** BEGIN Text passage **

HOUSTON (TCD) — The National Center for Missing & Exploited Children (NCMEC) released a new sketch this week of one of the victims of a serial killer known as the “Candy Man” in the hope of positively identifying him.
The victim, who became known as John Doe 1973, was found deceased Aug. 9, 1973, in Houston, but officials said he had most likely been dead for at least a year. The victim was a white male “possibly with Hispanic admixture” with long brown hair. He was wearing striped Catalina swim trunks and a khaki shirt with a red, white, and blue peace symbol on the back with “USA” underneath it. The victim also had dark blue corduroy pants, a leather ankle bracelet, and brown leather cowboy boots.
His estimated age is between 15 and 18 years old.
According to the NCMEC, the victim had spinal bifida, which could have affected the way he walked.

** END Text passage **

§ Exercise description
Please write the next part of the news report about the new sketch of the Houston victim, picking up after its final sentence. The entries that come next are separate material from the news report.

** BEGIN Data excerpts **

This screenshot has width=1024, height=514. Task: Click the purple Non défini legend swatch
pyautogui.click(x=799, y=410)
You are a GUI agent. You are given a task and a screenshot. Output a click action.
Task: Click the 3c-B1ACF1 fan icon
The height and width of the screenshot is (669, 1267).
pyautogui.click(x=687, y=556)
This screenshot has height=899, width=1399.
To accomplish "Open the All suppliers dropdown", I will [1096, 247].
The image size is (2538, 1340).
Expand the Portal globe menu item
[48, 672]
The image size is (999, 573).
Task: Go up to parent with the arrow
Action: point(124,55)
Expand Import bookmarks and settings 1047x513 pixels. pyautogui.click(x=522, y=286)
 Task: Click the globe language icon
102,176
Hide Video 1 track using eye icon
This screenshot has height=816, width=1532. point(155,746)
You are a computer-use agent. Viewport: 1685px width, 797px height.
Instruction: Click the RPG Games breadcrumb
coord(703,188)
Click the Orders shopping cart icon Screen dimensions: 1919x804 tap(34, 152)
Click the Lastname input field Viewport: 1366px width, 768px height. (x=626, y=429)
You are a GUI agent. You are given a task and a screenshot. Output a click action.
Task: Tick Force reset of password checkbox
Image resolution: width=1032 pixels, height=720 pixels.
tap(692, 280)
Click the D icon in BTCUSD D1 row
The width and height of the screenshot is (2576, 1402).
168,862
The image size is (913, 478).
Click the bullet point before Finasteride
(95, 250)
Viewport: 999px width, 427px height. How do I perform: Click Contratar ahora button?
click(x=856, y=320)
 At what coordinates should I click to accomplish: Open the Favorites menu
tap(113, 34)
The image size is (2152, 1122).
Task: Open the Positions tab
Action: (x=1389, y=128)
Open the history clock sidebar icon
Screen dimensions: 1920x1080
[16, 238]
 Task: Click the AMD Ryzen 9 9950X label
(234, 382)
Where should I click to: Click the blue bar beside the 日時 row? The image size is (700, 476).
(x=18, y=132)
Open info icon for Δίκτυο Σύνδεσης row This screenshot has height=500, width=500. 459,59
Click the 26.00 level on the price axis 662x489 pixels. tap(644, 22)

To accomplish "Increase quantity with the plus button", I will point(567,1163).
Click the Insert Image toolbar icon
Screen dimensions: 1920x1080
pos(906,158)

** END Data excerpts **

§ Expected answer
John Doe 1973 remains the last unidentified victim of the serial killer Dean Arnold Corrl, who was known as the “Candy Man.” Corrl kidnapped and killed almost 30 young men in Houston between 1970 and 1973. These victims were known as the “Lost Boys.”
Corrl reportedly got the moniker because he worked at his mother’s candy company and handed out free candy to boys in the neighborhood, the NCMEC said in a blog post.
On Aug. 8, 1973, Pasadena Police Department officers went to 2020 Lamar St. and found 17-year-old Elmer Wayne Henley next to Corrl’s dead body on the ground. Henley said he shot Corrl in self-defense.
Soon, Henley and another teen, 18-year-old David Brooks, showed police several places where they hid bodies of their victims, including in a storage shed, a reservoir, and a beach. Investigators located 28 bodies, but the NCMEC says the “true death toll will most likely never be known.”
Henley and Brooks helped lure the victims to Corrl’s home “under false promises of fun,” and they would later kill the boys. Corrl reportedly paid Henley and Brooks $200 for each victim they brought to him.
KHOU-TV reports the victims had been raped and tortured prior to their murders.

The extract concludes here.